Apart from the general interest in the topic the main aim is to help people limbo under various file size limits imposed by forums .
Some more experiments in Photoshop to illustrate that increased image detail (information) reduces the compression ratio.
I have used the same image size of 800 x 640 pixels which is typical of those posted in the Gallery. For each test I created a coloured checker board pattern with an increased number of squares. The Jpeg Quality setting was 12 ( max quality - minimum compression ). Note non of these images will have camera noise.
53,290 bytes 1 square
53,965 bytes 4 squares
62,548 bytes 16 squares
109,098 bytes 64 squares
209,375 bytes 256 squares
334,432 bytes 1024 squares
654,468 bytes 4096 squares but with a Quality Factor setting of 6 it just managed to get the file size (275,236 bytes) below the forums 300K limit
Somewhere between 256 and 1024 squares we had blown this forums 300K limit. To meet this limit extra compression is required with some loss in image quality.
In the case of 4096 squares ( each square ~ 12 x 10 pixels ) which is not especially detailed required a heavy compression setting of 6.
Assuming you have already taken some action to reduce the noise levels, what is the best course of action for images that have large areas which are highly detailed. For example shots showing the rough tree bark texture or fine grains of sand. Even shots showing lots of grass blades present a problem. Well to be honest you are going to struggle to get these under the 300K barrier. In a few cases you will fail to compress the image with sufficient quality to warrant posting.
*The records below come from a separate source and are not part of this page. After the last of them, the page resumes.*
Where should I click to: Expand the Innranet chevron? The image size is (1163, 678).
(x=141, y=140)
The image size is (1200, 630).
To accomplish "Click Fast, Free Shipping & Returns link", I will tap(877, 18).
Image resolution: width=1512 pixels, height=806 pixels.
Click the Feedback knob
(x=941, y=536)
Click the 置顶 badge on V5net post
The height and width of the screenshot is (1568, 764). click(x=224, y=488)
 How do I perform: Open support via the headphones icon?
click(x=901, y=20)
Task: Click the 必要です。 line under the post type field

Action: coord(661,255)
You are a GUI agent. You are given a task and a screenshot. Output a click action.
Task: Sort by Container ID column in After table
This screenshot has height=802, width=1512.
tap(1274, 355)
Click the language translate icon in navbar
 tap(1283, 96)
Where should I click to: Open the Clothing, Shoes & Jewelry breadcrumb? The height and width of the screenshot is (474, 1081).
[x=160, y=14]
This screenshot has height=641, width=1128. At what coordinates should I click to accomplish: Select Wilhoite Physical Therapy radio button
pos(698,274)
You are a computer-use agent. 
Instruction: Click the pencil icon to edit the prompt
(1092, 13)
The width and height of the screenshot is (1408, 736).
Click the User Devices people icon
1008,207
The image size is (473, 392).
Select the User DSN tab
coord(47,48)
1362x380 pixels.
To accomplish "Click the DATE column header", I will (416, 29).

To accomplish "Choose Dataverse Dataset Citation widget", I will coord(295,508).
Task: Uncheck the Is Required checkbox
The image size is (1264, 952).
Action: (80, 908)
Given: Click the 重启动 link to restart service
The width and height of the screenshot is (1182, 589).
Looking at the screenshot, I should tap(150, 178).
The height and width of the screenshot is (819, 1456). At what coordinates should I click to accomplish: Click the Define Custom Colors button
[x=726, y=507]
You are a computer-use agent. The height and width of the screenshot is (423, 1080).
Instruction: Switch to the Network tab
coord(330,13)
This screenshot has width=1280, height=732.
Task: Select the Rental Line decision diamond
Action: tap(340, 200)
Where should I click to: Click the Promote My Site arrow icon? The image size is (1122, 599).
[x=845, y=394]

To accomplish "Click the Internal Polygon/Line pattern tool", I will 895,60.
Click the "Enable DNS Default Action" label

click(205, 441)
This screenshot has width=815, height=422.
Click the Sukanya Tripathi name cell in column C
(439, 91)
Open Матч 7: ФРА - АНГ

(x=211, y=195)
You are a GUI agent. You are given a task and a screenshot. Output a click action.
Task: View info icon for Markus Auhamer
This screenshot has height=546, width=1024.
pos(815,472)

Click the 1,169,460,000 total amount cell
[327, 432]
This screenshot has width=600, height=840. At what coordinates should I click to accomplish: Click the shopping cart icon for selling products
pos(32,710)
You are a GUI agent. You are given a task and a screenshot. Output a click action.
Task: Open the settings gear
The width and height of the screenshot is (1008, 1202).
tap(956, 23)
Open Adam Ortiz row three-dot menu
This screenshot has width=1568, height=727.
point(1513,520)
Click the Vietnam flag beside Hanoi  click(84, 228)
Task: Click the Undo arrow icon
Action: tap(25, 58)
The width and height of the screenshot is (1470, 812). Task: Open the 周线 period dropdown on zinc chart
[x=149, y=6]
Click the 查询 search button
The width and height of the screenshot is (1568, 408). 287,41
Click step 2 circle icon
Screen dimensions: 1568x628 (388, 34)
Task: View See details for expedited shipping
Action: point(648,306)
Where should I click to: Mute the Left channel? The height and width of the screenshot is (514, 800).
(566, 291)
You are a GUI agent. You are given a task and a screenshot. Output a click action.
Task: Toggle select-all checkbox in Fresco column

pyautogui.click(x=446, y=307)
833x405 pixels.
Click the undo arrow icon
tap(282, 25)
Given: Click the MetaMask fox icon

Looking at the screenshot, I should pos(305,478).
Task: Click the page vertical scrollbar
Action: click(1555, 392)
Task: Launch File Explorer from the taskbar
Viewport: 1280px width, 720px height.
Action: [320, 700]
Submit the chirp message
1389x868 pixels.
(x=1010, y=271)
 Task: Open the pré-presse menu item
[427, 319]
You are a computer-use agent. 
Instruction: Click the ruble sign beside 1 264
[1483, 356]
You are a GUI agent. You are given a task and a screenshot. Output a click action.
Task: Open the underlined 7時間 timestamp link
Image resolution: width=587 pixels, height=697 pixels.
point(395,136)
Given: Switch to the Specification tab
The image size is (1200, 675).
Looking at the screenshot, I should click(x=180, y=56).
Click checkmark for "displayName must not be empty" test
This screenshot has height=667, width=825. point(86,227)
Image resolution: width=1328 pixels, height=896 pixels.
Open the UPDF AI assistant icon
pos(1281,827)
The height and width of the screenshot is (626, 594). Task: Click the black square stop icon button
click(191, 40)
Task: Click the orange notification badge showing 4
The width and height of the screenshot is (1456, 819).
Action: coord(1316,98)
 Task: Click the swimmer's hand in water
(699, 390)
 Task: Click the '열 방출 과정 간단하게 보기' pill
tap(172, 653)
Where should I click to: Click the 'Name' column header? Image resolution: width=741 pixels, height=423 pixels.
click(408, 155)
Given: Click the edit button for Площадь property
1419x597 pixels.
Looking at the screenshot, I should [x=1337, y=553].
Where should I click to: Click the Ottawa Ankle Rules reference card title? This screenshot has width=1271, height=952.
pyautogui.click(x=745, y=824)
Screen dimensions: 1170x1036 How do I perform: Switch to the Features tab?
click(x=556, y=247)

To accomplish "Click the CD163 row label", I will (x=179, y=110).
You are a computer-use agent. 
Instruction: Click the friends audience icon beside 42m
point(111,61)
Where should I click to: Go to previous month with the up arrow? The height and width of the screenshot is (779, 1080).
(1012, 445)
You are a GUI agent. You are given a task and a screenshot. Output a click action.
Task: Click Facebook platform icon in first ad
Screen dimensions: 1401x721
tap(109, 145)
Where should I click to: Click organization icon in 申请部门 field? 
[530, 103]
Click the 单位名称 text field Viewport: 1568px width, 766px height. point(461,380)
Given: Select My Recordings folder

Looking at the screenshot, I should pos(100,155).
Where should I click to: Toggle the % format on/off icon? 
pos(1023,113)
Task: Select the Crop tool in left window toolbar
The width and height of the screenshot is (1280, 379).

Using a quality setting less than 5 will degrade the image so much that it will no longer show the fine detail you were trying to express. The next option is to reduce the image pixel count either by cropping or re-sampling. If you crop tighter try to exclude some of the detailed areas that are less important to the composition. If you downsize by re-sampling use the bilinear method which tries to preserve image detail. You may end up with a postage stamp sized image and still not worth posting. As far as baseline JPEG is concerned it's a no win situation. It might be worth exploring fractal based compression.
In general for the image to hit the optimum 200K with good quality it must have sizable areas with little or no detail. For example large expanses of blue sky or out of focus or plain backgrounds. Even if your border line with these types of shot you can often gain a bit of extra compression by lightly running the blur tool over these low detailed areas of the image.
Some readers are gluttons for punishment and keen for more detail on the Baseline JPEG compression method. I'll see if I can come up with a few more illustrations. In the meantime I am experimenting with a computer program written in C to further illustrate the Discrete Cosine Transform process.
For those who are interested more information on the RGB colour space to YCbCr colour space conversion during encoding.
The conversion separates the RGB image to monochrome ( luminance Y) and colour (chrominance Cr Cb) channels so that different levels of compression can be applied to the monochrome and colour components.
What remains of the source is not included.